Wat is onvoorzien leiderschap?
Leiderschap voor onvoorziene omstandigheden is een filosofie dat de leiderschapsstijl van een manager afhankelijk is van de omgeving. Drie basisfactoren van deze leiderschapstheorie zijn relaties, taakstructuur en positionele kracht. Andere factoren kunnen ondergeschikt zijn aan deze eerste drie, hoewel dit afhangt van de situaties die zich binnen een bedrijf voordoen. Relaties gaan over de interacties tussen leiders en teamleden, projecthelderheid of richtlijnen en de autoriteit die aan een leider wordt gegeven om werknemers te bevorderen of te straffen. Onder leiding van onvoorziene omstandigheden voldoen leiders niet aan de situatie; bedrijven zullen leiders koppelen aan situaties.
Leiders- en teamlidrelaties zijn cruciaal voor het leiderschapsmodel voor onvoorziene omstandigheden, aangezien werknemers vertrouwen en vertrouwen in de leider moeten hebben. Leiders moeten hard werken om het vertrouwen van werknemers op te bouwen, zodat elke taak of activiteit binnen het project op tijd wordt voltooid. Deze nuances in de relatie zullen verschillen, afhankelijk van het type medewerker dat bij het project betrokken is. Laaggeschoolde werknemers hebben mogelijk meer richting nodig, terwijl hoger opgeleide werknemers minder richting nodig hebben bij het voltooien van taken. Wanneer werknemers problemen ondervinden met hun projecten, moeten sterke leiders werknemers door deze kwesties leiden, zodat ze projecten op tijd kunnen voltooien.

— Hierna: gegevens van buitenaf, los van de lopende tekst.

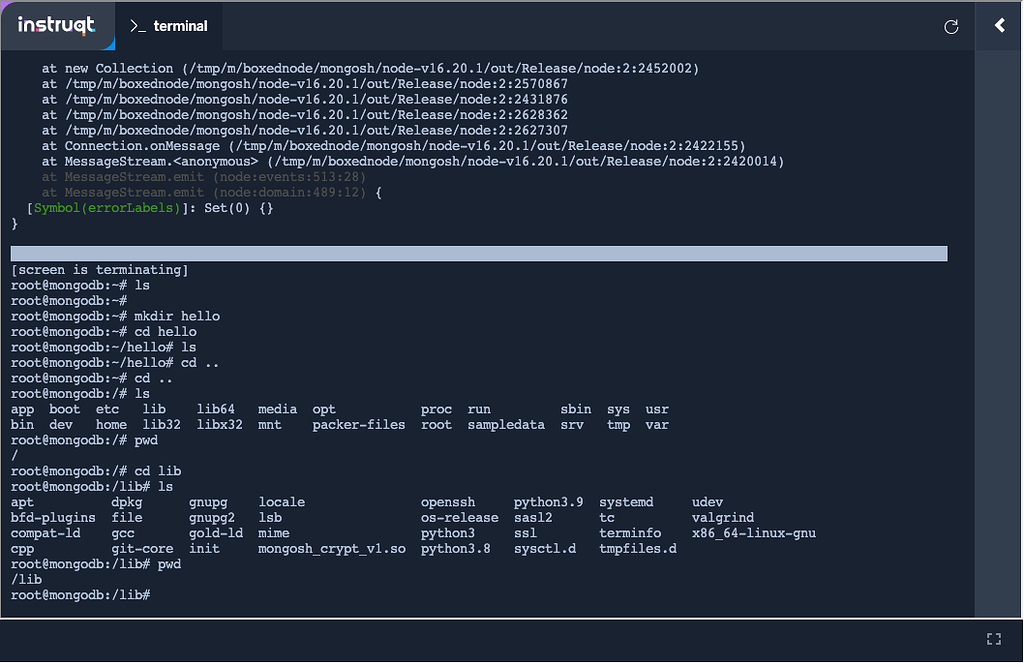Reload the terminal with refresh icon

tap(951, 27)
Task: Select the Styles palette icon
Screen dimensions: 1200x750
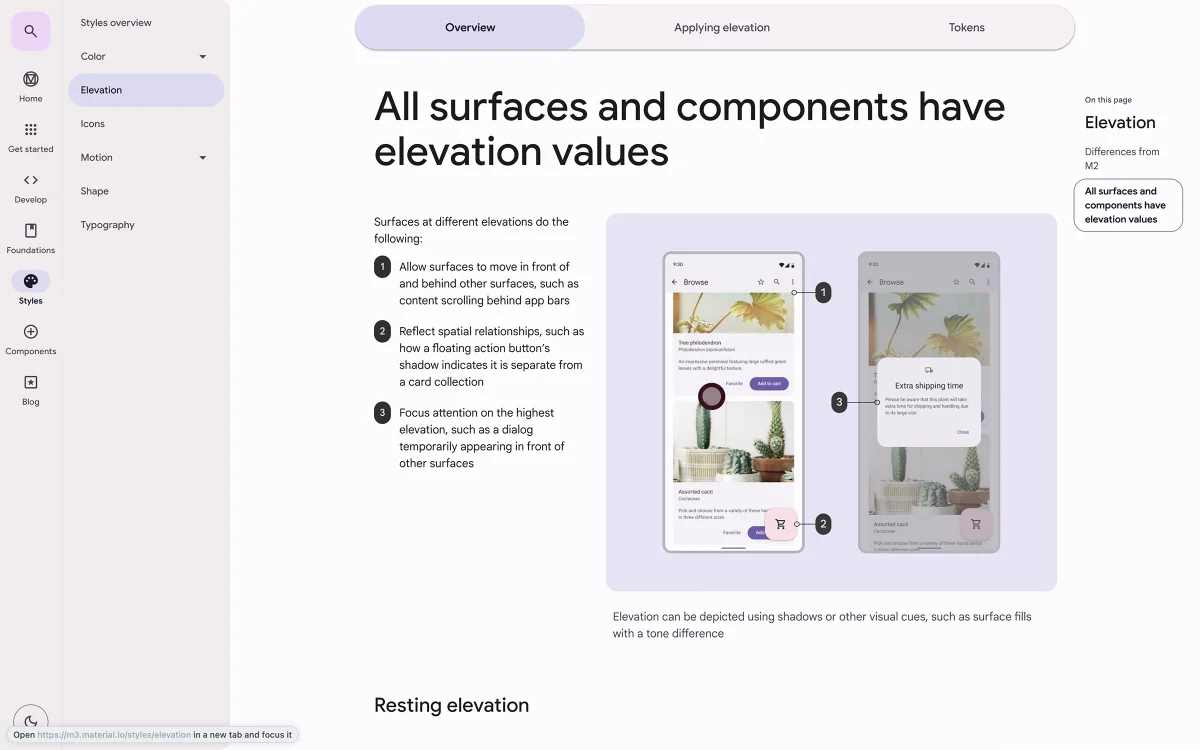Action: [x=30, y=282]
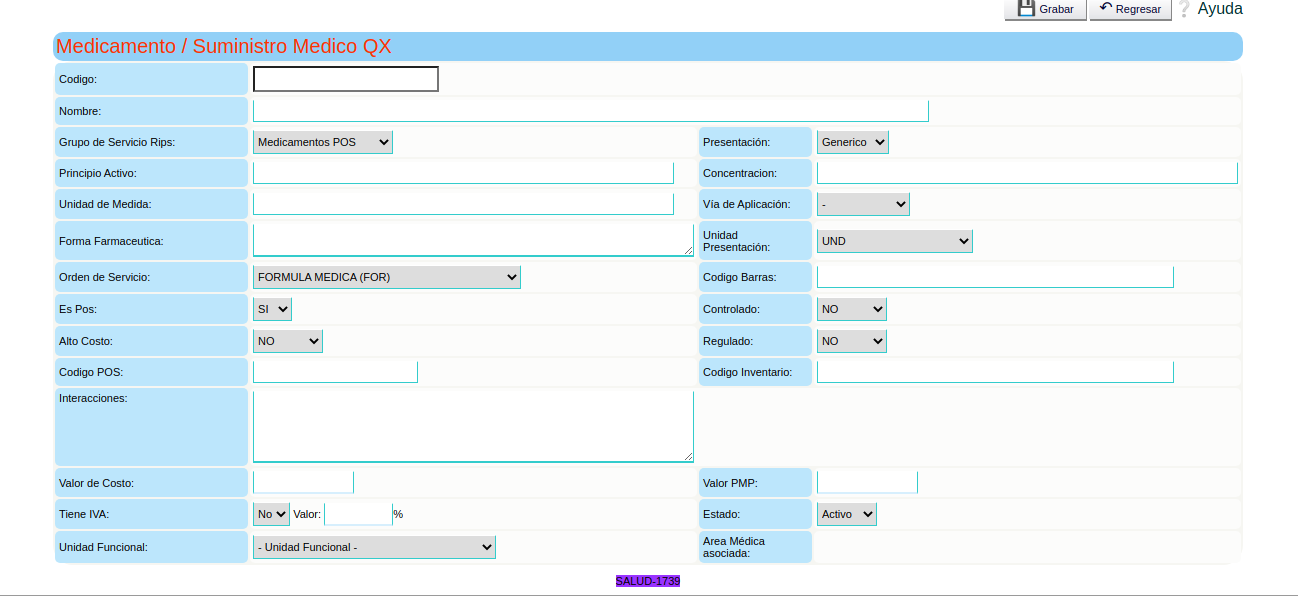The height and width of the screenshot is (602, 1298).
Task: Click the Codigo input field
Action: [x=345, y=79]
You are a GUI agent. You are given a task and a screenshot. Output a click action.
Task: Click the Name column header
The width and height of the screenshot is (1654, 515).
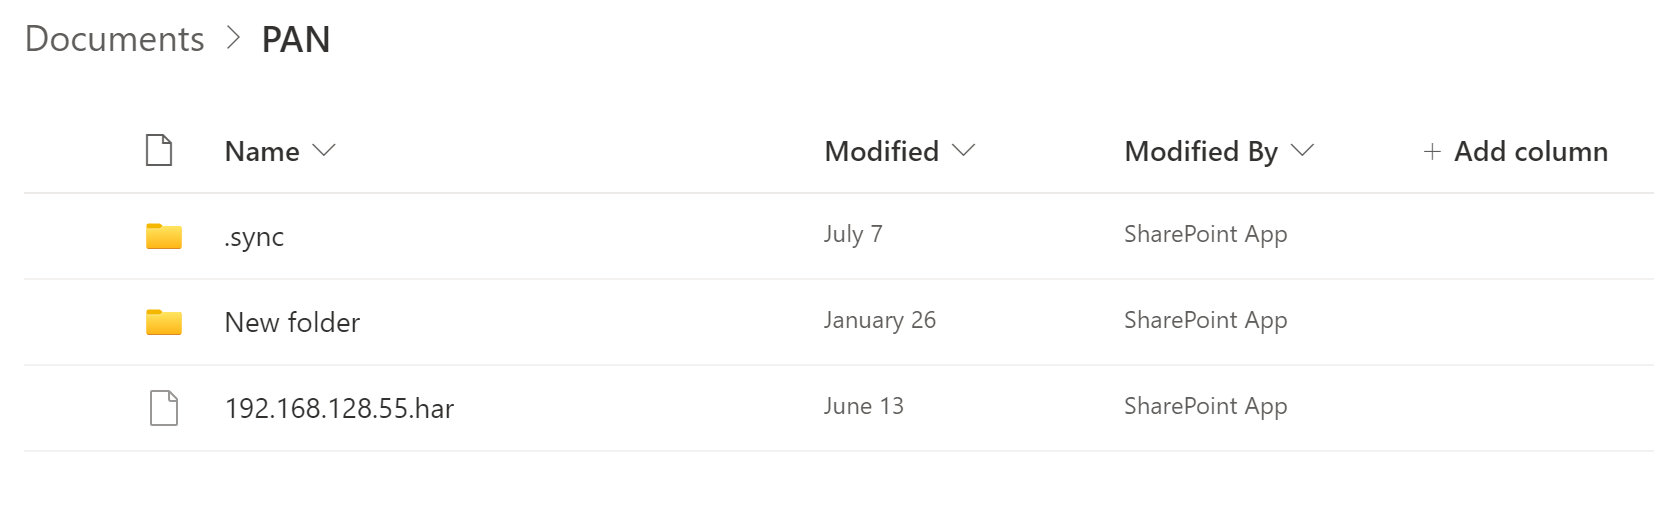click(262, 152)
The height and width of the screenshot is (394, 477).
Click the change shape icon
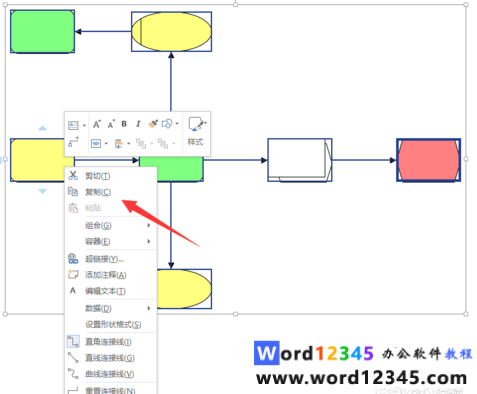pos(167,124)
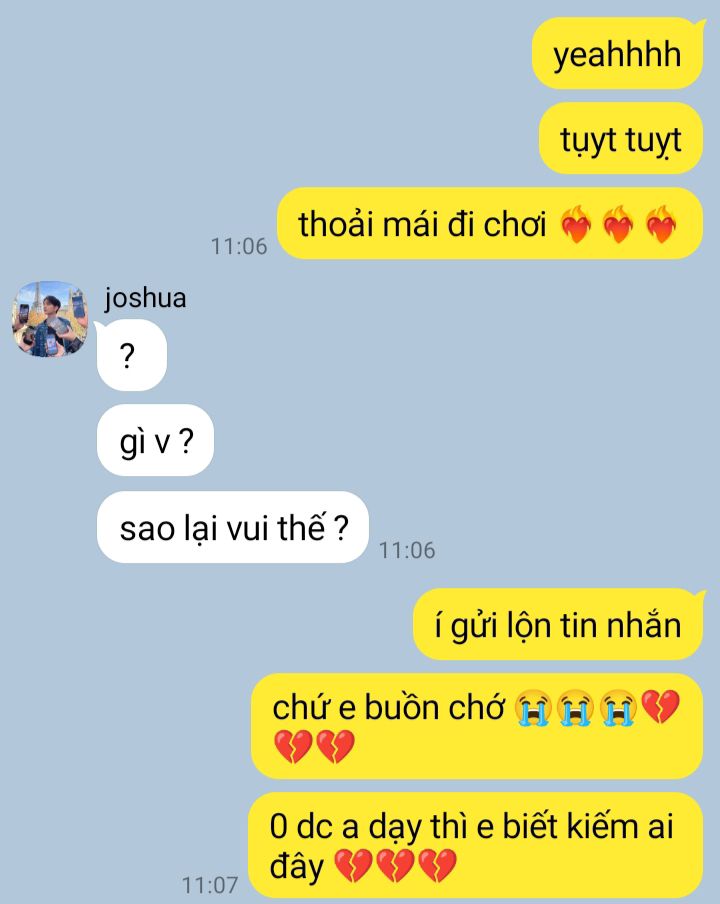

Taakstructuur is ook een overweging voor onvoorzien leiderschap. De meeste leiderschapsmodellen hebben een gestructureerd model nodig om ervoor te zorgen dat geen enkele werknemer of taak zonder het juiste toezicht gaat. Leiders kunnen instappen in projecten of programma's die geen huidige structuur hebben. Om dit te corrigeren, hebben leiders een sterk vermogen nodig om hun team samen te brengen en een structuur voor het project of programma te creëren. In het leiderschapsmodel voor onvoorziene omstandigheden moeten bedrijven leiders afstemmen op de taak die voor hen ligt. Hoewel sommige managers misschien goed zijn in het creëren van een initiële structuur, kunnen anderen dat niet. Daarom moeten bedrijven de voormalige leider selecteren voor het creëren van een taakstructuur voor projecten of programma's.
Leiders hebben positionele kracht nodig om het juiste gedrag van medewerkers onder leiding van de leider correct te bevorderen. Leiders die werknemers niet kunnen verplaatsen, zoals promoveren naar leidinggevende functies of naar lagere functies, kunnen moeite hebben om een stevige taakstructuur te creëren. Grote afdelingen en projecten hebben vaak meer positionele kracht in verband met leiderschapsposities. Dit is noodzakelijk om ervoor te zorgen dat leiders in noodsituaties over alle hulpmiddelen beschikken om de vereiste taken en activiteiten te volbrengen. Delegatie is ook noodzakelijk voor grote afdelingen en projecten. Het hebben van een sterk managementteam helpt de leider zich te concentreren op overkoepelende bedrijfsdoelen.